Cellular mechanisms for the formation of a soluble form derivative of TCRa chain by suppressor t cells

Upon stimulation with anti-CD3, suppressor T cell (Ts) hybridomas and homologous transfectants or TCRa cDNA in the Ts cells produced a 55 kDa, TCRa chain derivative which has both the antigenic determinant of glycosylation inhibiting factor (GIF) and TCRa-determinant. Evidence was obtained that the TCRa derivative was synthesized by the transfectant after stimulation with anti-CDS, and not derived from TCR present on the cell surface.
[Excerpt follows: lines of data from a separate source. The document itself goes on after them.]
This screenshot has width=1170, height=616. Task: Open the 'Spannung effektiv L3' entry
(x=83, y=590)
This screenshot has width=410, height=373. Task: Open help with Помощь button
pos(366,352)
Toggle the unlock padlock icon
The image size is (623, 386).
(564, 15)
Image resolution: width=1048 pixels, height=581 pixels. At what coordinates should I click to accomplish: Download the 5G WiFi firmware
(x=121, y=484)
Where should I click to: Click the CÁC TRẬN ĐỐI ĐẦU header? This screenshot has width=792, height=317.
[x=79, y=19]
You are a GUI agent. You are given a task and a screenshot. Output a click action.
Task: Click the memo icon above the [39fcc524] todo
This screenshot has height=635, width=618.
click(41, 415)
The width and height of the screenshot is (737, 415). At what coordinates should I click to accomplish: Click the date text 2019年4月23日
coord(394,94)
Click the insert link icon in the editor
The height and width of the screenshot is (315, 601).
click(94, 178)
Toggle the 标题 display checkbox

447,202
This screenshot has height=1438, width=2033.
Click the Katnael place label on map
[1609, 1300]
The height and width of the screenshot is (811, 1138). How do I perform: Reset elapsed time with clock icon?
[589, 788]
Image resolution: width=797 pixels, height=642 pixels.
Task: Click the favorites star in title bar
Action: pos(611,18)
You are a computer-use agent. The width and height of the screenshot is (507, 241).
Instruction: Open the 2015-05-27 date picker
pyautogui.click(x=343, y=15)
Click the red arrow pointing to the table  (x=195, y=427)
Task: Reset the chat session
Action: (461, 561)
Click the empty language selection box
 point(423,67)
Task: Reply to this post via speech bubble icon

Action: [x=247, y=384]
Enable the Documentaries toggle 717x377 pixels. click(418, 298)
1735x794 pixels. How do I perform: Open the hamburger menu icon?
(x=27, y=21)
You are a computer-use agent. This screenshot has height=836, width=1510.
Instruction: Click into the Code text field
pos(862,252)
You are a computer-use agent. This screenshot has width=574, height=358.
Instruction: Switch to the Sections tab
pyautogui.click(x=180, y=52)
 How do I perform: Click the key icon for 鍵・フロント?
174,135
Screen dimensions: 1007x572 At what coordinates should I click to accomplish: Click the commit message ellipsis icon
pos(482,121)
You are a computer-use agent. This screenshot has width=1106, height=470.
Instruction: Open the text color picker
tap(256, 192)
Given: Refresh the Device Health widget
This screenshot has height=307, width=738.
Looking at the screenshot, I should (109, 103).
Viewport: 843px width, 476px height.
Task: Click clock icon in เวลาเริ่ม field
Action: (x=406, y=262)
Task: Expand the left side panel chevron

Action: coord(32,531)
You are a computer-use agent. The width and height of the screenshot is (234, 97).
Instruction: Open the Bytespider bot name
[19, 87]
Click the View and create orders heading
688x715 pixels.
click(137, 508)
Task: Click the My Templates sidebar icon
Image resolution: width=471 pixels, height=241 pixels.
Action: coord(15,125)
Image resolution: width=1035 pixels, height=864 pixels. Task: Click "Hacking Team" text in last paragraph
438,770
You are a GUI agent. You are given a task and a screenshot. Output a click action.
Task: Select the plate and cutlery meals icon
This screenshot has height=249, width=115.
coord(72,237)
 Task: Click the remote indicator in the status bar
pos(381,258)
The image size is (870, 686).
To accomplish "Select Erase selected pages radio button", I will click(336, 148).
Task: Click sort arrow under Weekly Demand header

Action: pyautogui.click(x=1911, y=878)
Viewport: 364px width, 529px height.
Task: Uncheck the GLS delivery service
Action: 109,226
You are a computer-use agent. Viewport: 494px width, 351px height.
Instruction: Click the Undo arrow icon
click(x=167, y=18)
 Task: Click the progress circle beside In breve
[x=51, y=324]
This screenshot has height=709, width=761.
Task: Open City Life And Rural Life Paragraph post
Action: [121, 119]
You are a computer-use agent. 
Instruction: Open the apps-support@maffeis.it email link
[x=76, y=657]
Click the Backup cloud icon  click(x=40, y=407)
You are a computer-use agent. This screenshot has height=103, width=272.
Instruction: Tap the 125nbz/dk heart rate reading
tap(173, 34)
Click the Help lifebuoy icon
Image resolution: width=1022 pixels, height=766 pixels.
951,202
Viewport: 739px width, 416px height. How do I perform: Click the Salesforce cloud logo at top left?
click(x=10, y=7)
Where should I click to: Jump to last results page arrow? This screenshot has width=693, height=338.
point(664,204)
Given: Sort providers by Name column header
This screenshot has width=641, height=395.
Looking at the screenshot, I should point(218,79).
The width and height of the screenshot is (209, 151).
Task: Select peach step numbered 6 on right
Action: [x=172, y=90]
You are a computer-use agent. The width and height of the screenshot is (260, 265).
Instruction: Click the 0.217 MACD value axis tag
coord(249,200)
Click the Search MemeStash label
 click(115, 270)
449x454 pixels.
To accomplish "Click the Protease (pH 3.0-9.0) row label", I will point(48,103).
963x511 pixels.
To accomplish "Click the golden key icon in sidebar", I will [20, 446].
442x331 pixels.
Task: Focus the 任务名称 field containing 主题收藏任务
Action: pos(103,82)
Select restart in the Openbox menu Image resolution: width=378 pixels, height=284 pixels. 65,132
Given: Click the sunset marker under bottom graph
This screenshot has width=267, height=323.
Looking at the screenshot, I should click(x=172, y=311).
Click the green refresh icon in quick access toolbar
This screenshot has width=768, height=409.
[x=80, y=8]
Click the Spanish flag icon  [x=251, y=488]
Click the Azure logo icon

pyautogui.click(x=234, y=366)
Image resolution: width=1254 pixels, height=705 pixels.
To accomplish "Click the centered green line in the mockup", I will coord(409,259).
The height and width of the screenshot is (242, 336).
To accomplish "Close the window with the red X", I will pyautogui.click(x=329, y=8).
Stimulation of the homologous stable transfectants with anti-CD3 induced translocation of the 13 kDa GIF peptide into endoplasmic reticulum. When helper T cell hybridoma or transfectants of the same TCRa cDNA in helper cell-derived TCRa clone were stimulated with anti-CD3, translocation of GIF peptide was not detected and these cells failed to secrete a TCRa derivative. However, further transfection of a chimeric cDNA encoding a procalcitonin-GIF fusion protein into the helper cell-derived stable transfectant of TCRa cDNA facilitated translocation of the fusion protein and formation of the 55 kDa GIF. The results indicated that translocation of GIF peptide into endoplasmic reticulum is unique for Ts cells, and essential for the formation/secretion of a soluble form derivative of TCRa chain.